Riding the bus is affordable and handy for those who don’t have other transportation to get around. Patience is something you learn after years dealing with public transportation. What happens when something urgent comes up and you can’t wait an hour for a bus to get you to a medical appointment immediately? What if the weather is not agreeable to sitting outside, hot or cold?
When transportation becomes a hassle, patients may miss appointments, with untreated symptoms leading to worsening health. A 2013 study found that up to half of patients reported poor or unavailable transportation as a barrier to medical care. Bus riders were twice as likely to skip appointments compared to car users.

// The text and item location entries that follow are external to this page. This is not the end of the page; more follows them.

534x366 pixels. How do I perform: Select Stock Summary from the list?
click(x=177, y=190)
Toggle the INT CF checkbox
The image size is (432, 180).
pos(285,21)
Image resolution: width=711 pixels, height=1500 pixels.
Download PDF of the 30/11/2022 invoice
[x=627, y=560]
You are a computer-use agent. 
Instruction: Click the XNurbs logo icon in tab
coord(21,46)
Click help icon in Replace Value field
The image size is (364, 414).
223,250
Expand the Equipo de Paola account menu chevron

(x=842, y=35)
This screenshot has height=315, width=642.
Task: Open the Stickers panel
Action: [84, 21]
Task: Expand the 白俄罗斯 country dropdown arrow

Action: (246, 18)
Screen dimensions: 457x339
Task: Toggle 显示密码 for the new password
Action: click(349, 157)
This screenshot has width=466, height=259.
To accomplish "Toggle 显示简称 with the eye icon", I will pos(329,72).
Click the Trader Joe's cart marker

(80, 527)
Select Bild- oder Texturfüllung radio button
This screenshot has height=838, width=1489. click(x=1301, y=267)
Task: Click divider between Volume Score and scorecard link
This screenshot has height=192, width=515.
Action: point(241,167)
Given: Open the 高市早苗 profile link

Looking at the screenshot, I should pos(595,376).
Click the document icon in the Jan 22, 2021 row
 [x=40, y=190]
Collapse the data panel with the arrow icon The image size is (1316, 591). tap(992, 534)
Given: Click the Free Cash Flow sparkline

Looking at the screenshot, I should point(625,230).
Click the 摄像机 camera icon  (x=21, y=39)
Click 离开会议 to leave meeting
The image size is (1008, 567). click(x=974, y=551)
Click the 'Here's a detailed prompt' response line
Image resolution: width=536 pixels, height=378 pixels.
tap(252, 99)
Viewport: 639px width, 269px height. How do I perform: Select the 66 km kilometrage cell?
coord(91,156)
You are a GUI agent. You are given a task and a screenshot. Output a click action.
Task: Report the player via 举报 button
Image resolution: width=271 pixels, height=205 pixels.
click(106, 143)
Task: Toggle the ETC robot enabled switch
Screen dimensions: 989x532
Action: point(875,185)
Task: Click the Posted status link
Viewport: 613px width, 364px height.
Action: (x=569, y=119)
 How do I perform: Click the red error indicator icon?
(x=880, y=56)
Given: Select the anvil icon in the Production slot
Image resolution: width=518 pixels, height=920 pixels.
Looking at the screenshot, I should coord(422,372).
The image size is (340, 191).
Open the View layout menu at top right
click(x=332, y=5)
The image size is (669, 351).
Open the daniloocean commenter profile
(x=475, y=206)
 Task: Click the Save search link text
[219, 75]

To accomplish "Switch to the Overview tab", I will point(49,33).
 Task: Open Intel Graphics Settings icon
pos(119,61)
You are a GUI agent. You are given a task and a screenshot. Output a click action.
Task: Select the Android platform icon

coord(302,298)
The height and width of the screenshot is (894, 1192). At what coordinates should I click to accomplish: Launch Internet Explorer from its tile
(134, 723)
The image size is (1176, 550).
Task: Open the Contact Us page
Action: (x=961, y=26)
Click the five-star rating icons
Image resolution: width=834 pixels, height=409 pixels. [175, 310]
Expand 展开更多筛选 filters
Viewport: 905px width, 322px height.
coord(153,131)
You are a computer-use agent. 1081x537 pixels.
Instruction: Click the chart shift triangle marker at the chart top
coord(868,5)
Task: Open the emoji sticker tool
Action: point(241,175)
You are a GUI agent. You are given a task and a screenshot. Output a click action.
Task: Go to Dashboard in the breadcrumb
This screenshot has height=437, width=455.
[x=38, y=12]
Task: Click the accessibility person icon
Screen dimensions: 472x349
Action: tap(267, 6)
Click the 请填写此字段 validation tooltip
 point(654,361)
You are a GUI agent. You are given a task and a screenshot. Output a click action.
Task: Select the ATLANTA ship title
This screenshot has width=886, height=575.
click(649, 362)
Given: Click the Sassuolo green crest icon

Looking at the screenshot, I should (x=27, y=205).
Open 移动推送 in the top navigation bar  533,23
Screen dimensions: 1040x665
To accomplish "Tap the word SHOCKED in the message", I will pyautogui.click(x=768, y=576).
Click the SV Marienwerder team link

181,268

Ride-hailing services such as Uber and Lyft are the new technology making trips to the doctor easier. Some companies are partnering with hospitals to provide patients access to convenient rides. MedStar Health system in Maryland started a partnership with Uber in January. Patients can set up rides through the hospital’s website, as well as get appointment reminders. Those who don’t have access to the Uber app can arrange a ride by calling the hospital’s patient advocates. National MedTrans Network, which provides non-emergency rides for patients in several states, partnered with Lyft last year in New York, California, and Nevada. Hackensack UMC in New Jersey and Sarasota Memorial Hospital in Florida have also partnered with Uber in the last year. San Diego startup Veyo offers similar technology for health care appointments in Idaho, Arizona, Texas, Colorado, and California.
Health centers have volunteer drivers to transport patients, but these rides require advanced planning and are not good for forgetful patients or last minute appointments. National MedTrans Network started partnering with Lyft after an elderly woman was left out in freezing New York weather for over a half hour waiting for a scheduled ride which never showed up.
Most rides are covered by insurance. Medicaid patients are totally covered for non-emergency transportation needs, while Medicare Advantage plans may offer some transportation benefits (not traditional Medicare).
The only downside to the ride-hailing services is finding wheelchair accessible vehicles and the lack of drivers in rural areas.
Tan, Zhai Yun. “Medical Providers Try Uber, Lyft For Patients With Few Transportation Options.” News. Kaiser Health News, 17 Aug 2016. Web. 18 Aug 2016.